Совет постановил, что сначала следует попытаться договориться с матерью мирно, но если этого сделать не удастся, тогда нужно применить силу и увезти принцессу в Упсалу. Если же Мария Элеонора попытается поехать вслед за дочерью, то надо устроить так, чтобы ни для неё лично, ни для её двора в Упсале не нашлось резиденции. Струсивший К. К. Юлленъельм предложил не указывать в протоколе заседания слова о том, что Мария Элеонора дурно влияет на свою дочь, но ему резко возразил канцлер: нет, наоборот, потомки должны знать мотивы, которыми руководствовался совет при принятии такого важного и трудного решения. (Естественно, потомки должны были также узнать, что решение принимал не один только канцлер, а все члены Государственного совета.)

Что касается общего направления, в котором должна была воспитываться наследница трона, тут у членов Госсовета разногласий не возникло. На этот счёт уже высказывались и риксдаг, и члены совета, так что обсуждать было нечего. Детали учебно-воспитательной программы должны были определить наставники и гувернёры принцессы. Главное, подчеркнули Аксель Оксеншерна и прочие члены совета, чтобы будущая королева лояльно относилась к народу. (Естественно, под народом они подразумевали самих себя, ну, в крайнем случае, дворянское сословие.) Необходимо было, по крайней мере, не допустить со стороны принцессы абсолютистских наклонностей. Больше всего для Оксеншерны подошла бы monarchia mixta – правление, при котором власть в королевстве была бы поделена между монархом и аристократией. Ну, конечно, при формальном участии риксдага[16]16
  В Швеции конституционная монархия уже существовала с момента вступления на трон короля Густава II Адольфа. Правда, на практике страной почти единолично правил король, и вот теперь клан Оксеншернов был озабочен тем, чтобы эту практику «слегка» скорректировать в собственных интересах.


[Закрыть]
.

Ю. Маттиэ в период своего наставничества составил не один, а целых пять учебных планов для своей ученицы: два плана он успел сочинить до своего формального назначения на пост, а ещё три были написаны уже в процессе преподавания (последний был составлен в 1642 году). Сверх всякой меры скрытная и замкнутая Кристина прониклась к бывшему придворному капеллану доверием и любовью и стала делиться с ним своими сокровенными мыслями. «Оба они, – вспоминала Кристина много лет спустя о Маттиэ и Банере, – были прекрасными людьми, и испытывая к ним чувство дружбы и уважения, я была готова сделать для них всё… и я их во всём слушалась. Они знали, как со мной обращаться, и они завоевали мою дружбу и полное доверие… Но всё-таки, несмотря на их власть надо мной… я подвергала их ответы сомнению и пыталась разобраться во всём сама».

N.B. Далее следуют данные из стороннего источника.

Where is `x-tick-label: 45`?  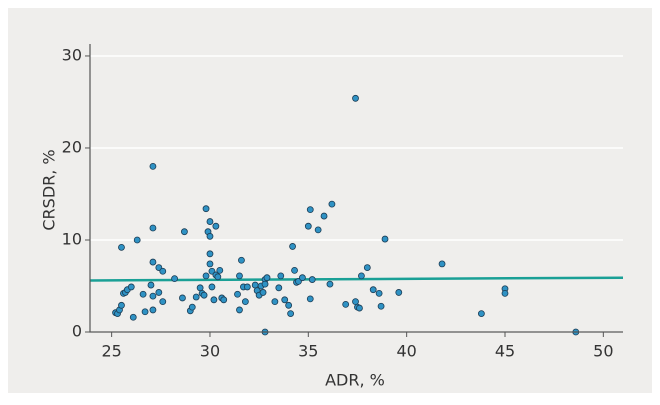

Маттиэ придерживался того мнения, что преподавание предметов детям знатных родителей должно быть сугубо целенаправленным и практичным. К примеру, ученикам незачем было тратить время на тонкости грамматики, фокусы логики или заучивание наизусть стихов – это всё, по его мнению, являлось схоластикой. Излишняя учёность была не нужна будущим представителям королевской администрации. И будущим королям тоже.